Dang.
Photography courtesy RM Sotheby's
What’s the most valuable Grand Prix car ever sold? This 1954 Mercedes-Benz W 196 R Stromlinienwagen. The winning bid at the recent RM Sotheby’s auction? €51,155,000.
Why so valuable? Well, it’s the first Streamliner-bodied W 196 R ever offered for private ownership. Only four known examples received the coachwork. Opportunities like this don’t come every day.
Furthermore, the drivers who competed with this Mercedes-Benz certainly didn’t hurt the value. Five-time F1 champ Juan Manuel Fangio drove the it to victory in the 1955 Buenos Aires Grand Prix. Then Sir Stirling Moss steered it to the fastest lap in the 1955 Italian Grand Prix.

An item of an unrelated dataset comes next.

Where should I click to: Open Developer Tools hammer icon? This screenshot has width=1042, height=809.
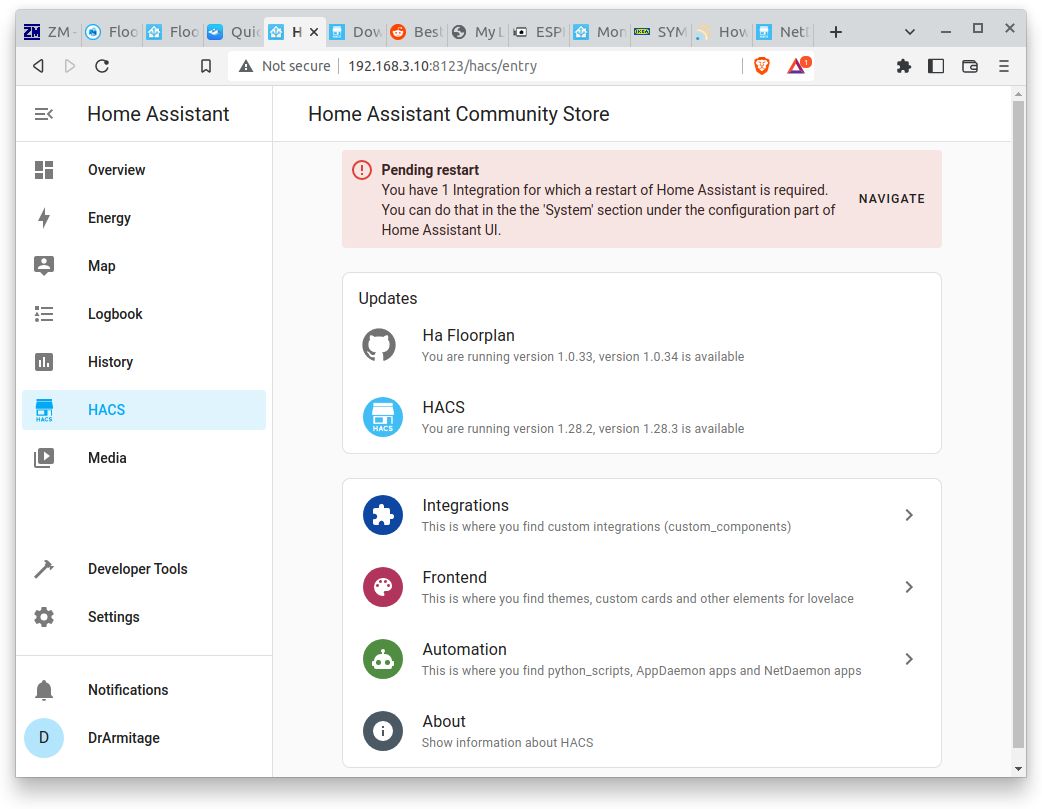pyautogui.click(x=44, y=569)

In reply to David S. Wallens :
Wikipedia says it's now the second most expensive car sold at auction, behind the Mercedes-Benz 300 SLR Uhlenhaut Coupe that sold in 2022 for $143,000,000.
In reply to iansane :
Having run both supercharged inline eight-cylinder and V-12 engines during the interwar period, the racing department had several options to test, and eventually concluded that a straight-eight configuration displacing 2,494 cubic centimeters would deliver the most consistent power. Designed around a complex Hirth roller-bearing crankshaft, the engine was essentially two four-cylinder motors in unison, with two camshafts for each intake and exhaust. This jewel of an engine was equipped with racing components like dual ignition and dry-sump lubrication while featuring revolutionary desmodromic valve gear instead of standard valve springs; and Bosch high-pressure direct fuel injection that guaranteed reliable and smooth power application. Source
I spied the injection pump and had to do some googling.